§ Required work: Please return the listing exactly as it stands, skipping any pictures.

§ Records to process:
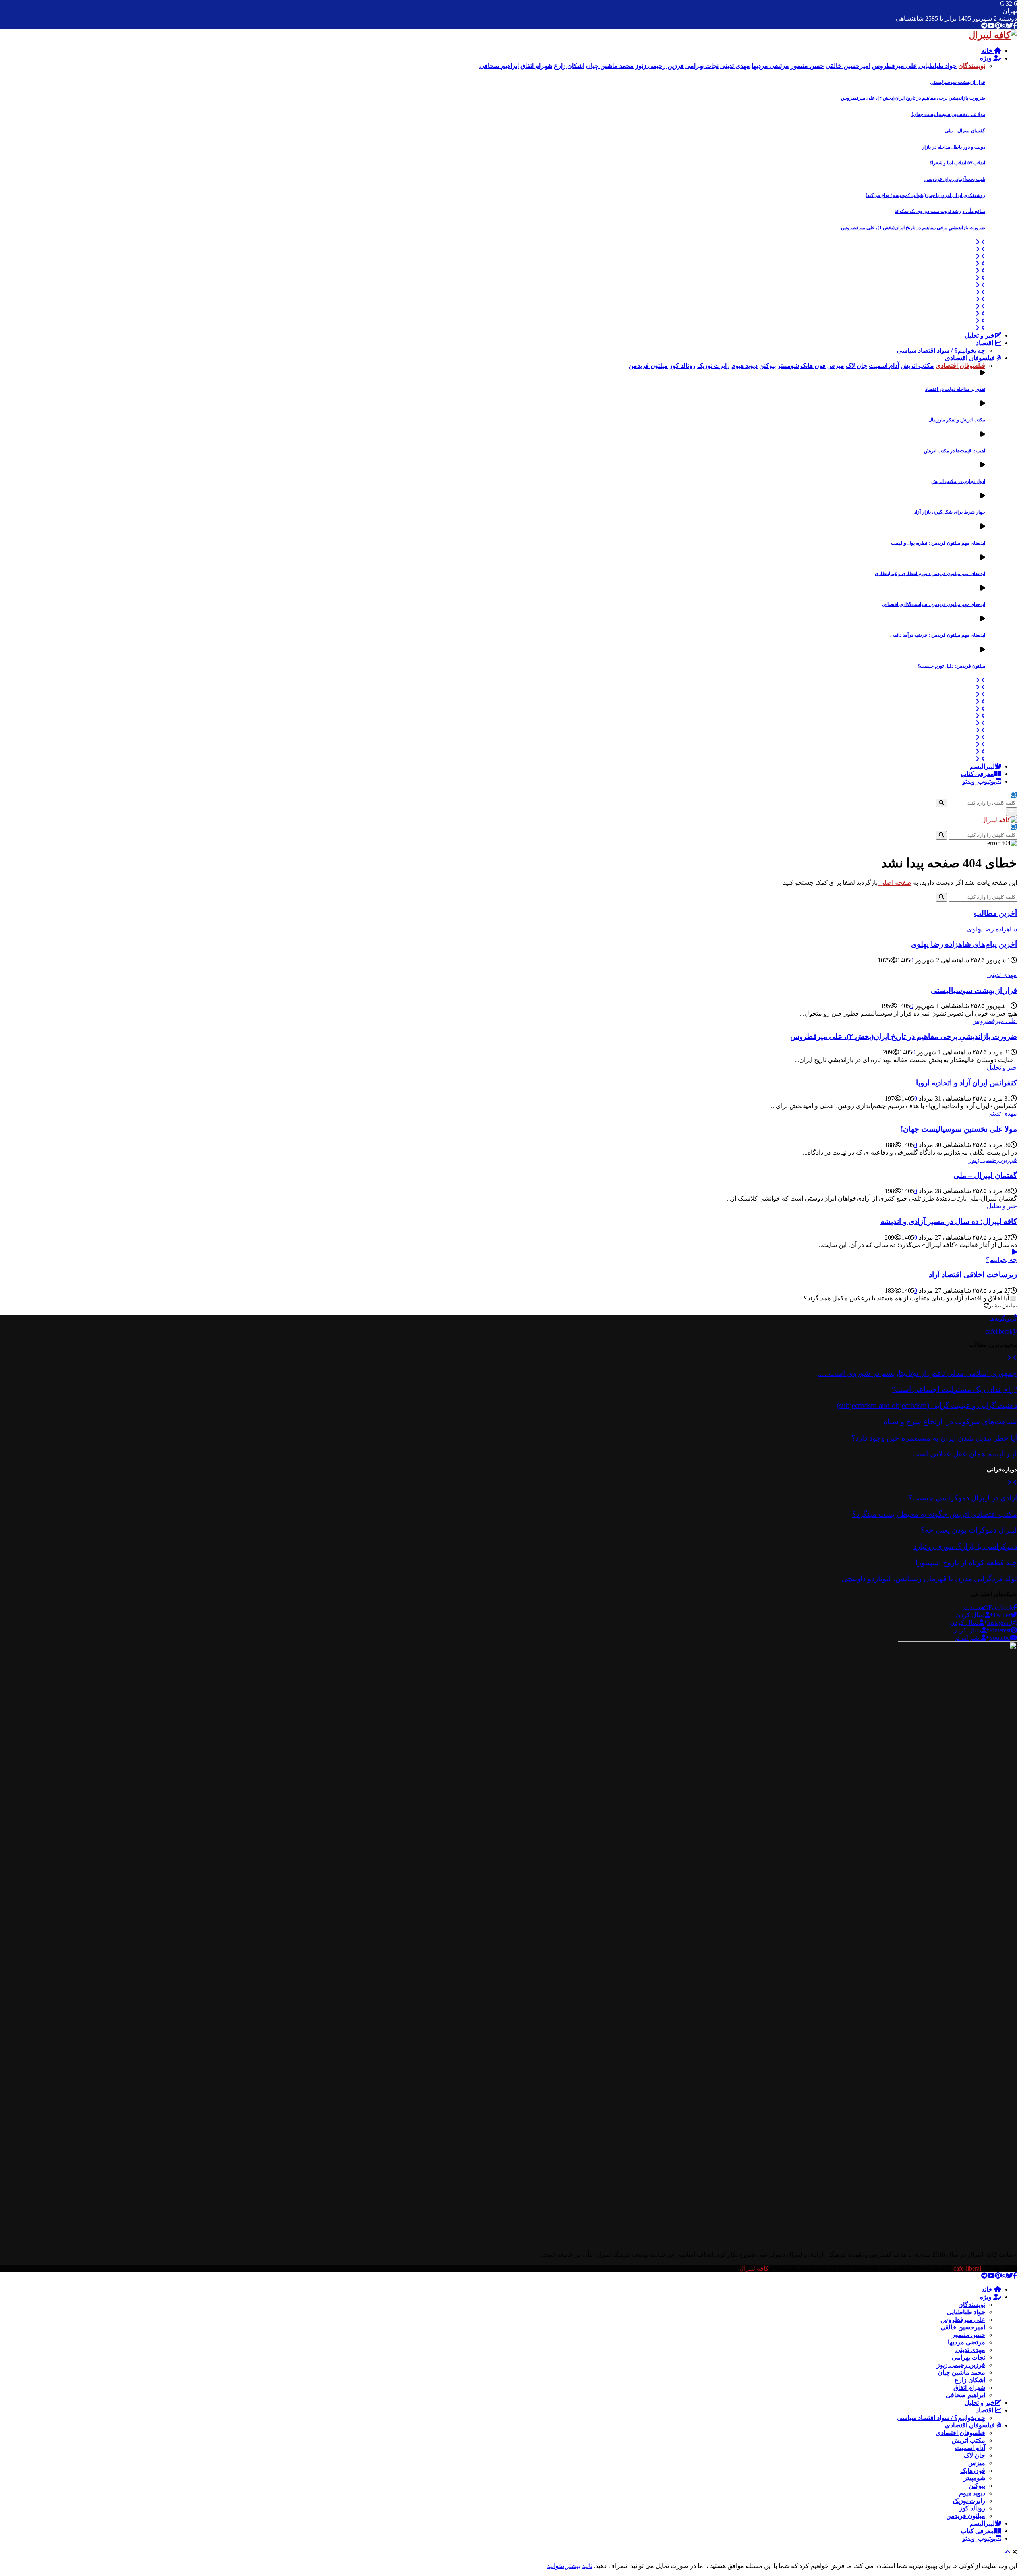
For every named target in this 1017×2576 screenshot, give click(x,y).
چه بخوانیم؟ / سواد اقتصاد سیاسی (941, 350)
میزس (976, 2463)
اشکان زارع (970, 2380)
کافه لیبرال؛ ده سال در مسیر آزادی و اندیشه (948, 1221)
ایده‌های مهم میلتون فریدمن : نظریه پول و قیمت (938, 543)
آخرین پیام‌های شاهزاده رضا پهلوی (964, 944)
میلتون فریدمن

§ Response:
For every named target in this 1017×2576 screenshot, give click(x,y).
چه بخوانیم؟ / سواد اقتصاد سیاسی (941, 350)
میزس (976, 2463)
اشکان زارع (970, 2380)
کافه لیبرال؛ ده سال در مسیر آزادی و اندیشه (948, 1221)
ایده‌های مهم میلتون فریدمن : نظریه پول و قیمت (938, 543)
آخرین پیام‌های شاهزاده رضا پهلوی (964, 944)
میلتون فریدمن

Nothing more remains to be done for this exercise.